[SUPPLIED MATERIAL Boundary: Start]

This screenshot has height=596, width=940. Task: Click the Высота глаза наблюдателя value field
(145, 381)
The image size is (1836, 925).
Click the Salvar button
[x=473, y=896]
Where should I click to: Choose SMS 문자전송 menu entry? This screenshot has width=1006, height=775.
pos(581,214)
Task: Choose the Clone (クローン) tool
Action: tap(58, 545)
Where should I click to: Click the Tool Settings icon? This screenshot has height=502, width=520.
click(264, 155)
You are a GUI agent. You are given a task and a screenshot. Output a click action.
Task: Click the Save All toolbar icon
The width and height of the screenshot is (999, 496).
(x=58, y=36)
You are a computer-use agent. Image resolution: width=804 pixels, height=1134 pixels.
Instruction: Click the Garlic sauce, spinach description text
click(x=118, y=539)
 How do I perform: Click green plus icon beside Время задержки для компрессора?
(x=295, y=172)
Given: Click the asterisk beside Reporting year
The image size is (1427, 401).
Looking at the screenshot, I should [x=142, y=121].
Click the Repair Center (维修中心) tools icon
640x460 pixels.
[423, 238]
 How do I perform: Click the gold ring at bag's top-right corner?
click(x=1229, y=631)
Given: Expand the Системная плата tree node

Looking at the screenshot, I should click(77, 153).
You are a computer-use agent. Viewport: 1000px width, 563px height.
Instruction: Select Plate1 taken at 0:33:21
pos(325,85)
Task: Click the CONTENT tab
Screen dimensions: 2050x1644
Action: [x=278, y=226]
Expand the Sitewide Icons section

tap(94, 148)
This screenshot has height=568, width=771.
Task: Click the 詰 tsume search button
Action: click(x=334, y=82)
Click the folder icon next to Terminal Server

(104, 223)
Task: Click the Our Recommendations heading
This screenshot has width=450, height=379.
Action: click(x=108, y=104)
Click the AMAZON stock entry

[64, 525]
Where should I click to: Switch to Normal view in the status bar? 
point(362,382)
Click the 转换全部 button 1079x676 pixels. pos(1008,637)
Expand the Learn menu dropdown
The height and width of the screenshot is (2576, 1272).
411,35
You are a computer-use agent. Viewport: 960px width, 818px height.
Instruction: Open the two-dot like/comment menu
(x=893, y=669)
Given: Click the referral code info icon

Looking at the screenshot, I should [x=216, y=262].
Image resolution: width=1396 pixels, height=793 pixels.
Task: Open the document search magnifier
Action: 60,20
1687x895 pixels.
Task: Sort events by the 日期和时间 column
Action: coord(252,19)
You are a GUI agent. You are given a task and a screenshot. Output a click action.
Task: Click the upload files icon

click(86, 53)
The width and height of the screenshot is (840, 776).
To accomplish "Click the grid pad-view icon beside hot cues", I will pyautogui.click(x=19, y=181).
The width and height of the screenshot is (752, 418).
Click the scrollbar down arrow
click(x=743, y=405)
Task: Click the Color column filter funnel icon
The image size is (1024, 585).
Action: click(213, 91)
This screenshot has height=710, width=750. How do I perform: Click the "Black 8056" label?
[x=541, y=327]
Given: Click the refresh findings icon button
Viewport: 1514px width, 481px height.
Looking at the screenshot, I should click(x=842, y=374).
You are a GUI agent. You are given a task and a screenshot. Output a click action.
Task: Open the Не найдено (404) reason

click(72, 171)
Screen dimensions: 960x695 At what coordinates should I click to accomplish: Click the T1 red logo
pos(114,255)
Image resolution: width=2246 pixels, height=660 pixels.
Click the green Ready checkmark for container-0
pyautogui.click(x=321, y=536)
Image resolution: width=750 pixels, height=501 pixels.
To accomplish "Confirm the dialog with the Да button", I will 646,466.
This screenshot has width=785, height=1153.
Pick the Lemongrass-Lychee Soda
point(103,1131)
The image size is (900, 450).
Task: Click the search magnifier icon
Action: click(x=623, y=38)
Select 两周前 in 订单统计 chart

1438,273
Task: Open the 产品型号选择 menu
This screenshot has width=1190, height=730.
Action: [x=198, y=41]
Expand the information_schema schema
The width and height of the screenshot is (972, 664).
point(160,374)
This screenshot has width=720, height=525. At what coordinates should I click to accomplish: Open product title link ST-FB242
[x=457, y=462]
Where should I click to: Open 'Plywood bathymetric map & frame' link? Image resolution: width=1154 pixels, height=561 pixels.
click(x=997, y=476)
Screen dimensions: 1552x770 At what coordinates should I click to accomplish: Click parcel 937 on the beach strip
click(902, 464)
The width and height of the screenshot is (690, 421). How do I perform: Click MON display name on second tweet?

[SUPPLIED MATERIAL Boundary: End]

From the first line down to the last, give the records again exactly.

This screenshot has height=596, width=940. Task: Click the Высота глаза наблюдателя value field
(145, 381)
The image size is (1836, 925).
Click the Salvar button
[x=473, y=896]
Where should I click to: Choose SMS 문자전송 menu entry? This screenshot has width=1006, height=775.
pos(581,214)
Task: Choose the Clone (クローン) tool
Action: tap(58, 545)
Where should I click to: Click the Tool Settings icon? This screenshot has height=502, width=520.
click(264, 155)
You are a GUI agent. You are given a task and a screenshot. Output a click action.
Task: Click the Save All toolbar icon
The width and height of the screenshot is (999, 496).
(x=58, y=36)
You are a computer-use agent. Image resolution: width=804 pixels, height=1134 pixels.
Instruction: Click the Garlic sauce, spinach description text
click(x=118, y=539)
 How do I perform: Click green plus icon beside Время задержки для компрессора?
(x=295, y=172)
Given: Click the asterisk beside Reporting year
The image size is (1427, 401).
Looking at the screenshot, I should [x=142, y=121].
Click the Repair Center (维修中心) tools icon
640x460 pixels.
[423, 238]
 How do I perform: Click the gold ring at bag's top-right corner?
click(x=1229, y=631)
Given: Expand the Системная плата tree node

Looking at the screenshot, I should click(77, 153).
You are a computer-use agent. Viewport: 1000px width, 563px height.
Instruction: Select Plate1 taken at 0:33:21
pos(325,85)
Task: Click the CONTENT tab
Screen dimensions: 2050x1644
Action: [x=278, y=226]
Expand the Sitewide Icons section

tap(94, 148)
This screenshot has height=568, width=771.
Task: Click the 詰 tsume search button
Action: click(x=334, y=82)
Click the folder icon next to Terminal Server

(104, 223)
Task: Click the Our Recommendations heading
This screenshot has width=450, height=379.
Action: click(x=108, y=104)
Click the AMAZON stock entry

[64, 525]
Where should I click to: Switch to Normal view in the status bar? 
point(362,382)
Click the 转换全部 button 1079x676 pixels. pos(1008,637)
Expand the Learn menu dropdown
The height and width of the screenshot is (2576, 1272).
411,35
You are a computer-use agent. Viewport: 960px width, 818px height.
Instruction: Open the two-dot like/comment menu
(x=893, y=669)
Given: Click the referral code info icon

Looking at the screenshot, I should [x=216, y=262].
Image resolution: width=1396 pixels, height=793 pixels.
Task: Open the document search magnifier
Action: 60,20
1687x895 pixels.
Task: Sort events by the 日期和时间 column
Action: coord(252,19)
You are a GUI agent. You are given a task and a screenshot. Output a click action.
Task: Click the upload files icon

click(86, 53)
The width and height of the screenshot is (840, 776).
To accomplish "Click the grid pad-view icon beside hot cues", I will pyautogui.click(x=19, y=181).
The width and height of the screenshot is (752, 418).
Click the scrollbar down arrow
click(x=743, y=405)
Task: Click the Color column filter funnel icon
The image size is (1024, 585).
Action: click(213, 91)
This screenshot has height=710, width=750. How do I perform: Click the "Black 8056" label?
[x=541, y=327]
Given: Click the refresh findings icon button
Viewport: 1514px width, 481px height.
Looking at the screenshot, I should click(x=842, y=374).
You are a GUI agent. You are given a task and a screenshot. Output a click action.
Task: Open the Не найдено (404) reason

click(72, 171)
Screen dimensions: 960x695 At what coordinates should I click to accomplish: Click the T1 red logo
pos(114,255)
Image resolution: width=2246 pixels, height=660 pixels.
Click the green Ready checkmark for container-0
pyautogui.click(x=321, y=536)
Image resolution: width=750 pixels, height=501 pixels.
To accomplish "Confirm the dialog with the Да button", I will 646,466.
This screenshot has width=785, height=1153.
Pick the Lemongrass-Lychee Soda
point(103,1131)
The image size is (900, 450).
Task: Click the search magnifier icon
Action: click(x=623, y=38)
Select 两周前 in 订单统计 chart

1438,273
Task: Open the 产品型号选择 menu
This screenshot has width=1190, height=730.
Action: [x=198, y=41]
Expand the information_schema schema
The width and height of the screenshot is (972, 664).
point(160,374)
This screenshot has width=720, height=525. At what coordinates should I click to accomplish: Open product title link ST-FB242
[x=457, y=462]
Where should I click to: Open 'Plywood bathymetric map & frame' link? Image resolution: width=1154 pixels, height=561 pixels.
click(x=997, y=476)
Screen dimensions: 1552x770 At what coordinates should I click to accomplish: Click parcel 937 on the beach strip
click(902, 464)
The width and height of the screenshot is (690, 421). How do I perform: Click MON display name on second tweet?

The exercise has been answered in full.